Can we maybe reduce the default set of packages a bit? In particular
the following ones I really don't think should be in our default
install:

1. multipathd. On a workstation, uh?? I obviously have no multipath
   devices configured on my laptop, how would I even? Has anyone? This
   is a really nasty one: to this day it pulls in udev settle, which
   is really backwards, and slows down our boot considerably. No
   current daemon should require udev settle, any daemon that still
   does is just backwards because it assumes that hardware would
   guarantee to have shown up at some specific time at boot, though in
   today's world that's really not how this works: hardware can take
   any time it wants, and thus instead of "waiting for everything" you
   can reasonably just wait for the stuff you know you actually need,
   based on your configuration. systemd-udev-settle.service however is
   a compat kludge that is supposed to provide "wait for everything",
   though this is racy and flaky. To say this clearly: anything that
   still relied on systemd-udev-settle.service 5y ago was bad, but
   still pulling that in today in 2019, and doing that in a default
   fedora install is just bad bad bad. This alone costs half the boot
   time on my system because it just waits for stuff for nothing, and
   for what? And beyond that, this daemon is really ugly too: it logs
   at high log levels during boot that it found no configuration and
   hence nothing to do. Yes, obviously, but that's a reason to shut up
   and proceed quickly, not to complain loudly about that so that it
   even appears on the scren (I mean srsly, this is the first thing I
   saw when i booted from the fedora live media: a log message printed
   all over the screen that multipathd has no working
   configuration...).

2. dmraid. Not quite as bad as multipathd as it is more likely to
   exist on a workstation (still quite exotic though), but also pulls
   in udev settle and hence should not be in our default boot. Much
   like multipathd this should be fixed to not require udev settle
   anymore, and in the absence of that at least not end up in the
   default fedora boot process, except for those people who actually
   have dmraid.

3. atd? Do we still need that? Do we have postinst scripts that need
   this? If so, wouldn't systemd-run be a better approach for those?
   Isn't it time to make this an RPM people install if they want it?
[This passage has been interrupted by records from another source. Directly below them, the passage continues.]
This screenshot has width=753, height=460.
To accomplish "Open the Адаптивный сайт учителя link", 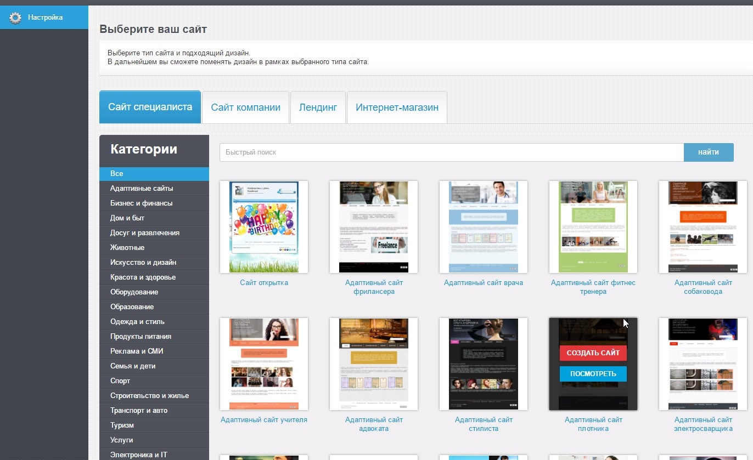I will 263,419.
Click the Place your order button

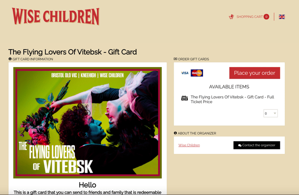pyautogui.click(x=254, y=73)

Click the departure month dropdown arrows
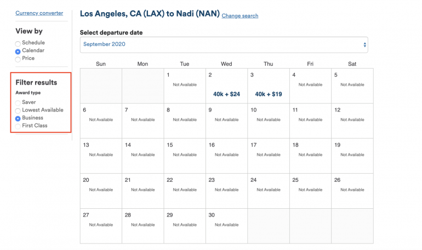pyautogui.click(x=364, y=45)

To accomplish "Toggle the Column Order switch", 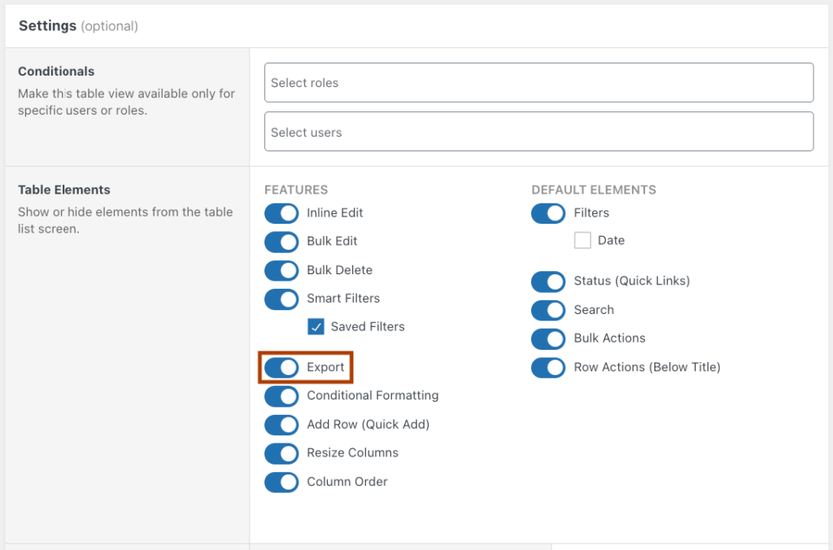I will tap(281, 482).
4. Similar crond. On my fresh install it's only used by "zfs-fuse",
   which I really wonder why it even is in the default install? And
   "mdadm" wants this too. (which would be great if it would just use
   timer units)

5. libvirtd. Why is this running? Can't we make this socket
   activatable + exit-on-idel? While I am sure it's useful on
   workstations why run it all the time, given that only very few
   users probably actually need that, and if they do starting it on
   demand would be much more appropriate? On my freshly installed
   system it is running all the time even though there are no VMs or
   anything around.

Ideally, the top 4 wouldn't be installed at all anymore (in case of
the first two at least on the systems which do not need them). But if
that's not in the cards, it would be great to at least not enable
these services anymore in the default boot so that they are only a
"systemctl enable" away for people who need them?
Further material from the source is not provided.